Staff Reporter

Business improvement districts, widely hailed as a means to revive struggling retail areas, are turning out to be easier said than done.

Although 39 such districts, known as BIDs, were in various stages of formation in Los Angeles last year, only six were actually approved by the city.

In the San Fernando Valley alone, nine BIDS proposed in mid-1996 remain on the drawing board.

“I figured they’d all be done in six to nine months,” said business owner Walter Prince of Northridge, an early advocate of BIDs in Granada Hills, Northridge and Chatsworth.

Under a BID, property owners and/or merchants in a commercial area are typically assessed an annual fee to pay for street improvements, security guards and other measures designed to promote commerce.

Prince and others blame the delays on several factors including the difficulty of getting the participants to tax themselves, particularly with the recession fading from memory.

“It’s always harder to do it in a good economy,” said Nancy Hormann, a Sherman Oaks-based consultant who helped form California’s first BID in downtown Sacramento and who is working on several in the Los Angeles area.

The districts “are always easier to form when people are in a desperate situation,” she said. “It’s always harder to sell people on protecting their investment than building their investment.”

Other reasons cited for the delays include the cumbersome approval process, which is blamed for killing momentum.

“Once you’ve got them going on it, you’ve got to move,” Prince said. “If you drag these things out too long, people just lose interest in them.”

Currently, there are 11 active BIDs in the city, in communities including Hollywood and Larchmont Village.

Earlier this month, members of the City Council citing the ability of a BID to markedly turn a faltering business district around approved a streamlined process for getting one approved by the city.

The Business Improvement District Policy is intended to streamline the process by establishing clear guidelines for getting a district approved rather than the hazy, complicated process it has been and by using an inter-departmental task force to oversee the development of BIDs.

Those familiar with the BID process say that will help, but that the biggest obstacle remains convincing businesses of the need for a BID and in getting them to reach a consensus over how it should be structured.

“BIDs are not easy to put together,” said Larry Kosmont, whose Kosmont & Associates Inc. helped form the Century Corridor BID last year.

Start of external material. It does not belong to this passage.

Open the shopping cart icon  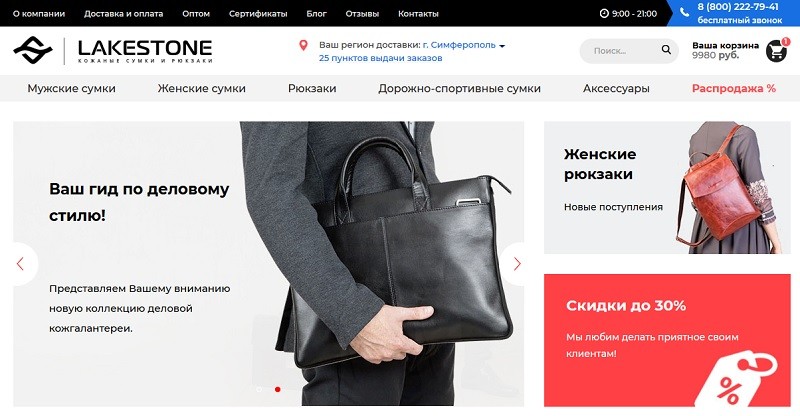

“The first thing you need is a high level of cooperation between a variety of property owners, and that’s not always easy to get,” he said.

Prince agreed, noting that the consultants who help put together the BID packages have a tough job.

“You’re talking to independent business owners and property owners who all have their own ideas,” he said. “You have a lot of independent minds who are not used to other people telling them how to do things.”

In the city of L.A., there are actually two types of business improvement districts: standard BIDs, which are funded by assessments collected from business owners within a district’s boundaries, and property BIDs, which are funded by assessments attached to the property taxes of those who own buildings, parking lots and other property in the district.

Part of getting cooperation between various business or property owners often involves simply educating them that the assessment is not a city-levied tax, and that they have control over how the assessed money is spent.

But even with that knowledge, many still view the additional money they spend which is often based on such things as how much street frontage a business has as a tax.

“Many property owners are reticent to get involved in a process that results in an additional tax bill,” Kosmont said.

Nevertheless, city officials say, BIDs are more popular than ever, particularly given the success of districts both inside and outside the city a section of Hollywood Boulevard, the Fashion District in downtown L.A., Old Town in Pasadena and Third Street Promenade in Santa Monica.

“L.A., I think, got a slower start than other cities in getting the initial process going,” said Deborah La Franchi, an assistant deputy mayor who specializes in promoting BIDs. “Now that there are definite success stories within L.A. that they’re learning from, it’s steam-rolling at this point.”

While the success of other BIDs may help move those in the planning process along, future BIDs may have a bit more difficulty. That is because L.A. city seed money for starting BIDs typically a one-time $15,000 to $75,000 grant that BID organizers use to help pay consultants recently ran out.

La Franchi and others are now looking for funds in the city’s general fund and other sources to provide seed money for future BIDs.

“Any new BIDs at this point coming in, there’s nothing available for them,” La Franchi said of the seed money, which BID organizers are required to match. “But that doesn’t mean they can’t start the process.”